Right groups call on Iran to stop harassing activists and their families
ERBIL (Kurdistan24) - Iranian authorities should immediately stop harassing and threatening the families of activists and journalists as a means to silence dissent and criticism, three rights organizations said on Thursday.
On July 27, Iranian state TV’s “20:30” program featured an interview with Mina Alinejad, the sister of Iranian activist Masih Alinejad, in which she publicly denounced her sister for her advocacy against Iran’s compulsory hijab laws.
During the interview, Mina Alinejad said she was appearing on TV of her own free will, but Masih has said in an Instagram post and a New York Times Op-Ed on July 31 that Iranian authorities have pressured her family to denounce her on state television.
“The longstanding use of Iran’s state media to force activists’ families to appear unwillingly to denounce their relatives shows the level the authorities will stoop to silence state critics,” said Sarah Leah Whitson, Middle East director at Human Rights Watch.
Masih Alinejad founded the campaign “My Stealthy Freedom” in 2014, encouraging women to share pictures of themselves flouting the strict rules that require women to be covered in public.
There are serious concerns that this broadcast is just the latest example of authorities using one of their well-established tactics to pressure and threaten family members of Alinejad, who is based outside Iran, three human rights organizations, the Center for Human Rights in Iran, Human Rights Watch and Justice for Iran, said in a joint statement.
In March 2018, the BBC filed a complaint with the United Nations Human Rights Council against Iranian authorities for their campaign of harassment against BBC Persian staff.
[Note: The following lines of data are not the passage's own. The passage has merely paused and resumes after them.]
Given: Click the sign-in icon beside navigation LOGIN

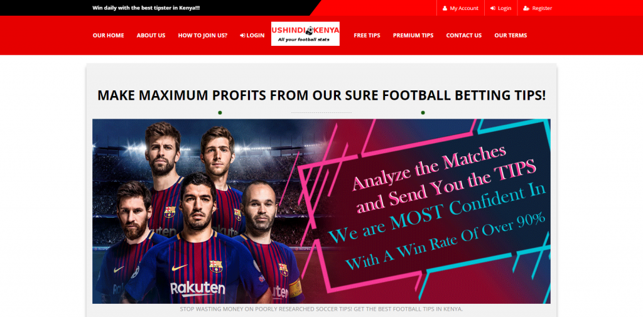Looking at the screenshot, I should coord(242,35).
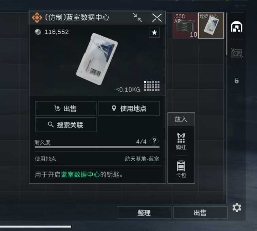Toggle the padlock lock icon
Screen dimensions: 257x231
coord(237,81)
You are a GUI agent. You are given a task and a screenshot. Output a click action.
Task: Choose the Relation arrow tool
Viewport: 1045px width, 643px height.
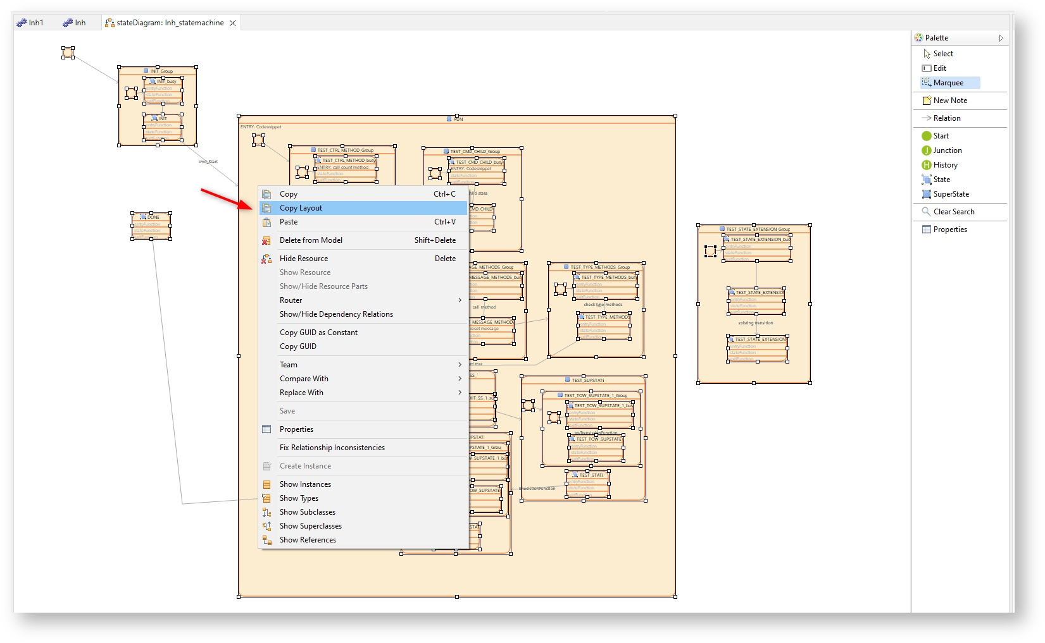946,118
The harassment included the arrest and intimidation of employees’ family members based in Iran.
Iran’s government-run Islamic Republic of Iran Broadcasting (IRIB) has a long history of parading Iran’s critics and their family members on national TV, where they are forced to make so-called “confessions” or public statements meant to discredit them and their causes.
Last Tuesday, the Iranian state TV broadcasted the confessions of two Peshmerga fighters that were captured by Iranian security forces.
Human rights groups have documented several instances in which dissidents, activists, and journalists were featured in pseudo-documentary videos intended to “prove” their “guilt,” though they apparently did not appear willingly.
In December 2015, the European Court of Justice (ECJ) rejected a complaint by two IRIB officials against the European Union’s decision to include them on its human rights sanctions list for broadcasting a series of forced confessions by detainees who had been tortured.
“As the European Court of Justice emphasizes in its ruling against the IRIB chiefs, collaboration with the security apparatus in producing pseudo-documentary videos, and broadcasting coercive confessions are serious human rights violations,” said Shadi Sadr, executive director of Justice for Iran.